Hükümet sıkıyönetim ilan eder. Meclis bunu tasdik eder. Görev Silahlı Kuvvetlerindir... Fitneyi tesirsiz hale getirirler ve mesele ortadan kalkar. Böyle demeniz lazımdı... Görevleri yapacak olan Silahlı Kuvvetlerdir... Denen şudur: Sıkıyönetim tesirli olamadı. Başarılı olamadı ve netice alamadı... Siz aynen şöyle dediniz: Sıkıyönetim başarılı olamadı... Bu söz sizindir.
E: Evet benimdir. Hatta ben başarılı olmadığı için kaldıralım dedim.
D: Kaldırsak görevi kim yapacaktı? Devletin ikinci bir ordusu yok ki... Sıkıyönetim yokken anarşi daha azdı... İkide bir Kanun çıkmadı, yetki yoktu diyorsunuz. Sıkıyönetim 26 Aralık 1978 tarihinde ilan edilmişti. Sizin yetki talebiniz, kanun talebiniz, bunu ısrar ile talebiniz, 12 ay sonra, biz hükümet kurduktan sonradır... Kaldı ki, ben sizin bütün taleplerinizi yerine getirdim.
Size vurun yetkisi verdik
E: Hayır, bizim istediğimiz kanunlar çıkmadı.
D: ...Esasen, mevcut yetkileri kullanmadığınızdan şikâyet vardı. Yeni yetkilere ne lüzum var itirazları vardı... Cinayet işleyenin yakasına yapışmak niye yeni yetki gerektiriyordu? Kaldı ki, biz size şu adamları vurun diye kararname bile verdik. Hem siz, 12 Eylülden sonra mevcut kanun ve yetkilere ne ekleyerek anarşiyi durdurdunuz?
E: Çok kanun çıkardık.
D: ...6.000 kişi öldürülmüştür. Bu 6.000 kişinin katillerine, geçen 8 sene zarfında ne yapılmıştır?
E: Biz astık.
D: Astığınız 26 kişidir. Herhalde 6.000 kişiyi 26 kişi öldürmedi. Önemli olan olay, 12 Eylül öncesinin bugün korku, istismar ve kötüleme vasıtası yapılması değil, bundan ders almaktır. Devleti işletecek tedbirleri bulmaktır. Bu tedbirler yine yok ortada.
D: Benim maksadım o değil! Benim maksadım 12 Eylüle takılıp kalmak da değil... Benim maksadım, işleyen devleti bulmaktır.
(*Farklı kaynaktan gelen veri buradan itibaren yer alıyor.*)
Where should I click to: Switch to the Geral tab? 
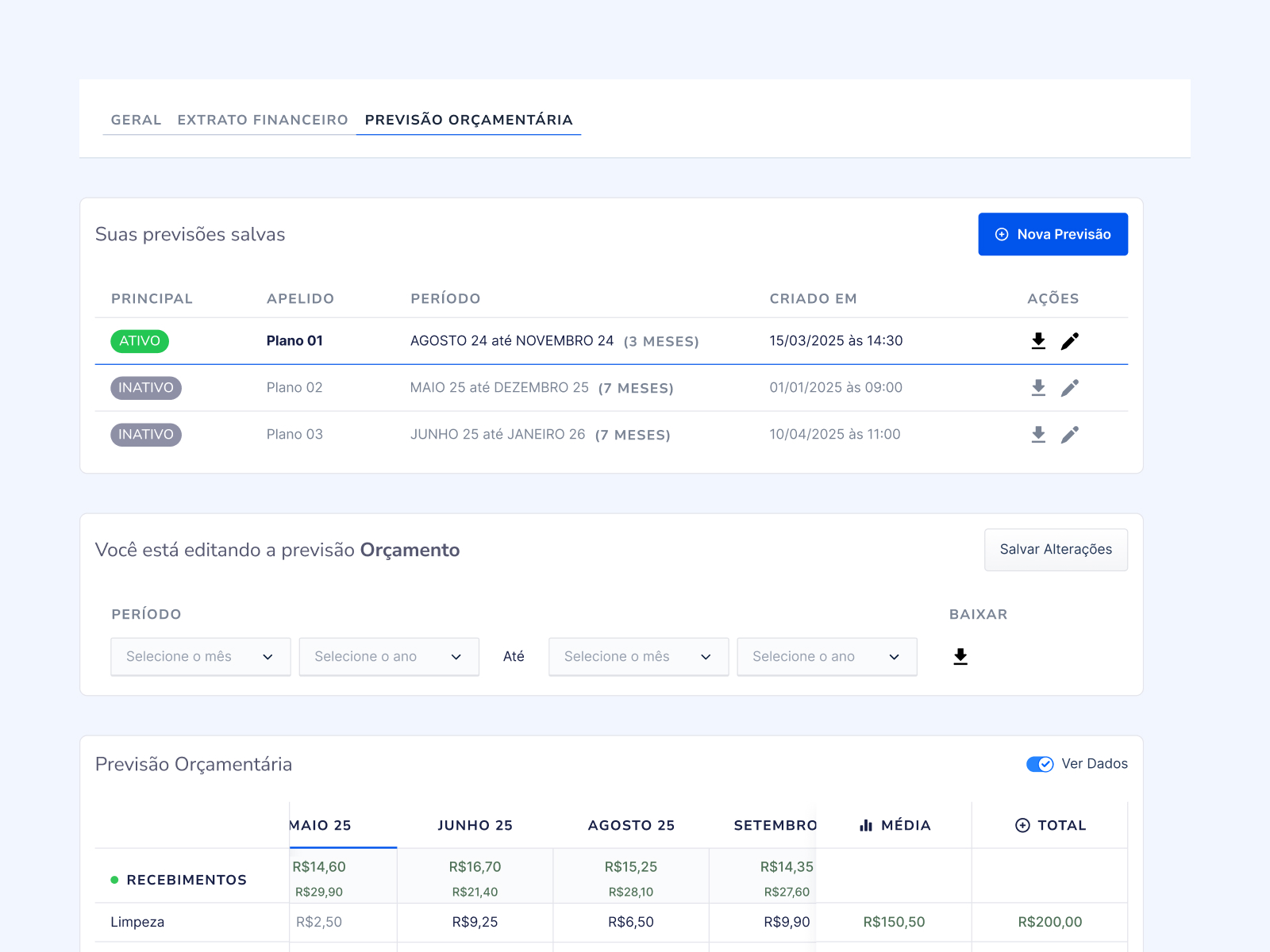(x=136, y=120)
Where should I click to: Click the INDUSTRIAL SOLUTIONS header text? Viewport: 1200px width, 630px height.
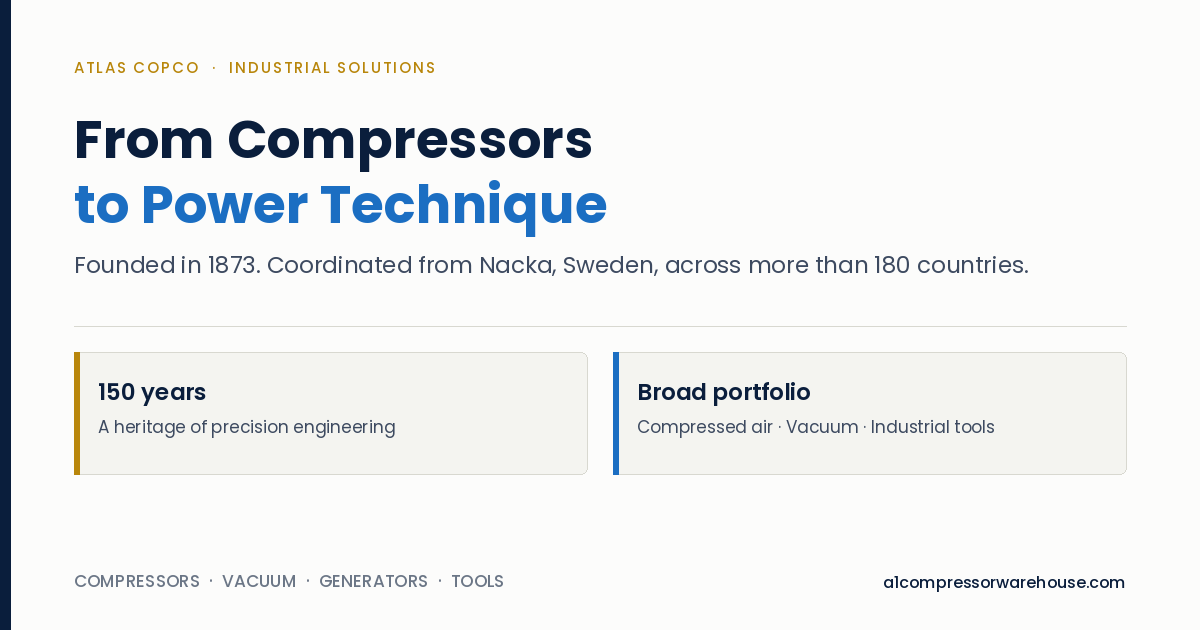pyautogui.click(x=332, y=68)
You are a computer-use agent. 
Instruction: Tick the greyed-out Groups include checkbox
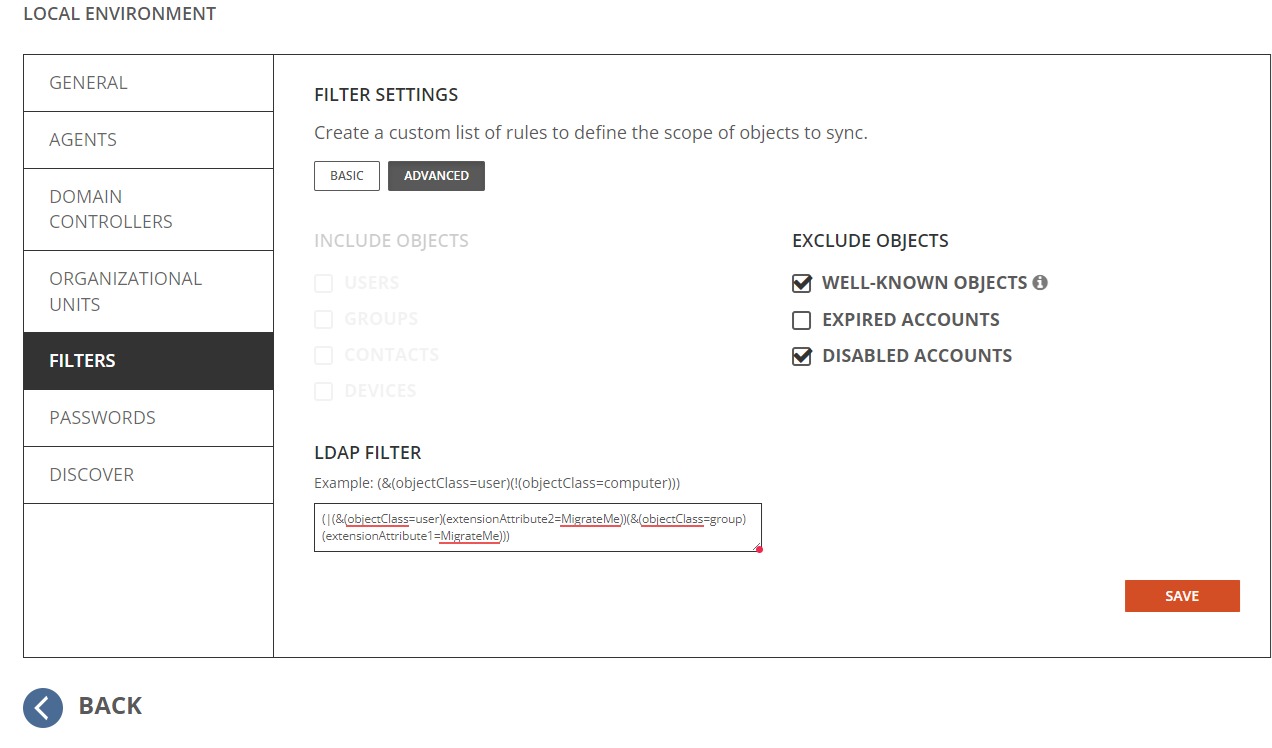[323, 320]
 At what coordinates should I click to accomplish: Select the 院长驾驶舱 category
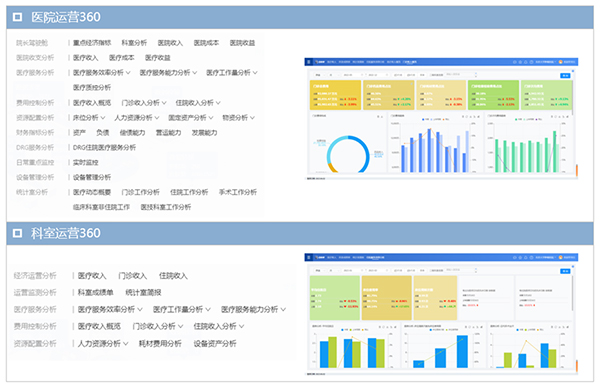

Niye Fransız Anayasasının 16. maddesi gibi bir maddeyi bu anayasaya (1982)koymadınız?
E: Düşündük ama Meclisin feshedilmesi partili cumhurbaşkanları tarafından suistimal edilir diye koymadık.
D: Milli Müdafaa Caddesinin bir tarafında Meclis, öbür tarafında Genelkurmay... Meclis Acaba askerler ne zaman gelip bizi buradan çıkaracaklar korkusu içinde... Genelkurmay ne zaman meclisi kapatsak düşüncesi ve palın içinde. Bu senaryo ortadan kalkmadıkça devlet de işlemez, rejim de işlemez... Benim hassasiyetimin sebebi budur. Umarım sizi üzmedim.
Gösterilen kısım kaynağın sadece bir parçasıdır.